Source data:
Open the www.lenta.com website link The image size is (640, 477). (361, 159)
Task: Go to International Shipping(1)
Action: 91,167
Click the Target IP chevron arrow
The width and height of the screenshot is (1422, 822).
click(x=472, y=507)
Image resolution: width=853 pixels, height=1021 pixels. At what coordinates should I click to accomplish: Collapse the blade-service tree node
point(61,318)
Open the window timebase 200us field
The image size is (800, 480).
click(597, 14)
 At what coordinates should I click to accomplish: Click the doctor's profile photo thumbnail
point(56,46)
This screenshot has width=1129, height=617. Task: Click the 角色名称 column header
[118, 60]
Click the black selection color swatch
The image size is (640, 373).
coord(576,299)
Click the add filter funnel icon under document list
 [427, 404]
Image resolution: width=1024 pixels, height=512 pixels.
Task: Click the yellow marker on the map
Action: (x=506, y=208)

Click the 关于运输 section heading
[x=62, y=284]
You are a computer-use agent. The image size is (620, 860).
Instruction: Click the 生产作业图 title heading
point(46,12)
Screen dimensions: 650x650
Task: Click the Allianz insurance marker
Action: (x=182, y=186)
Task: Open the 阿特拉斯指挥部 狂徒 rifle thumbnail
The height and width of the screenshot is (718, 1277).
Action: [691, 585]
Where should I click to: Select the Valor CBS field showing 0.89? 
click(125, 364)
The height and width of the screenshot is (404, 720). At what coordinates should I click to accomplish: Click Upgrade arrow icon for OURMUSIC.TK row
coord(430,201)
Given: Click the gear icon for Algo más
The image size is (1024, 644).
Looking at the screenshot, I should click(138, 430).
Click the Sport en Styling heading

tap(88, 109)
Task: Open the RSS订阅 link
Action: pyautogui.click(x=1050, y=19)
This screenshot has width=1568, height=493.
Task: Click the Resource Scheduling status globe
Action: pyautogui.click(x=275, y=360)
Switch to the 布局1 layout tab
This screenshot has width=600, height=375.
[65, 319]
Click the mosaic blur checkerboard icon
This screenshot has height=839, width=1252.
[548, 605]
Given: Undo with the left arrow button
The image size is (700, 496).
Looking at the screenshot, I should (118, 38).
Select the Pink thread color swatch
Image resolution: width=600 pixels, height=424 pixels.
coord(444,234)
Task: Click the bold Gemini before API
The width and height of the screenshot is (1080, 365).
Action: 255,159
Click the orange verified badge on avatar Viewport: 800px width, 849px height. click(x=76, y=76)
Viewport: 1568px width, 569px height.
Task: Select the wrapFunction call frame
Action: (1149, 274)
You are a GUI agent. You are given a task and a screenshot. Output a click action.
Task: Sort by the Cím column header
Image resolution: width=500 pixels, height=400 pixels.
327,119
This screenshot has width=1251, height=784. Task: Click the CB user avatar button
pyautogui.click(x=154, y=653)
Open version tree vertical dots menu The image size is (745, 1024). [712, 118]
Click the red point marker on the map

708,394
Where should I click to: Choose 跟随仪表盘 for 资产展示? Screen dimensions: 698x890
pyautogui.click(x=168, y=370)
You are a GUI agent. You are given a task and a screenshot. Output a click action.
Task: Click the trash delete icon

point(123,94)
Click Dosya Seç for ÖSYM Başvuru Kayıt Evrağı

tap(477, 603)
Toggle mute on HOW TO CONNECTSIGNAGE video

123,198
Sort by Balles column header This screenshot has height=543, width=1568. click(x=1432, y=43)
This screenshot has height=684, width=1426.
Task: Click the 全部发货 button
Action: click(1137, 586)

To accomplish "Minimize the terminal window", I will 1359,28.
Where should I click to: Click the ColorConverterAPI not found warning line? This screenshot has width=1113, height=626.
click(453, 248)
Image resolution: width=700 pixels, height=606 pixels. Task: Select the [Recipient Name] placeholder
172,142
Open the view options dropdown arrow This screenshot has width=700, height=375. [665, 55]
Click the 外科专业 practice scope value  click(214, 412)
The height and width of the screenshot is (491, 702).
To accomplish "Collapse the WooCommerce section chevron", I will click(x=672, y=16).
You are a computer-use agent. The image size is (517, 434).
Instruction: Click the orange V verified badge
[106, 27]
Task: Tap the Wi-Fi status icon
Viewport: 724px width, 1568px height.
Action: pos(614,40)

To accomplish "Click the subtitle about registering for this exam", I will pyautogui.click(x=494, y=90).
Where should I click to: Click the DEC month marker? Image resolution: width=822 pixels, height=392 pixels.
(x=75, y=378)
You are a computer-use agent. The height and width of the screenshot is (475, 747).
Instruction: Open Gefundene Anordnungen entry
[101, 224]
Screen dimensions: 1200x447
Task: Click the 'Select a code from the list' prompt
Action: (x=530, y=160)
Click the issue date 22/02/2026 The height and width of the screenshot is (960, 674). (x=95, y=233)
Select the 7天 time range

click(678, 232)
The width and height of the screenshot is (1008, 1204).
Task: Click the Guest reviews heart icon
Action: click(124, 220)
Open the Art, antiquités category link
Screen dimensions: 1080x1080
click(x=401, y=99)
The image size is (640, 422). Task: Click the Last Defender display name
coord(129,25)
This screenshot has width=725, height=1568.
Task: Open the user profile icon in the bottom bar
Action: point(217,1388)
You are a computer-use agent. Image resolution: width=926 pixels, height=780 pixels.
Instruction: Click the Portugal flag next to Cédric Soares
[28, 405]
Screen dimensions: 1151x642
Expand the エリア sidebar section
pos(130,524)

**What is being asked:** Out of the entries above, write out only the lines between the line holding "You are a computer-use agent. The height" and the line holding "Click the issue", inclusive, each exactly as given.

**The answer:**
You are a computer-use agent. The height and width of the screenshot is (475, 747).
Instruction: Open Gefundene Anordnungen entry
[101, 224]
Screen dimensions: 1200x447
Task: Click the 'Select a code from the list' prompt
Action: (x=530, y=160)
Click the issue date 22/02/2026 The height and width of the screenshot is (960, 674). (x=95, y=233)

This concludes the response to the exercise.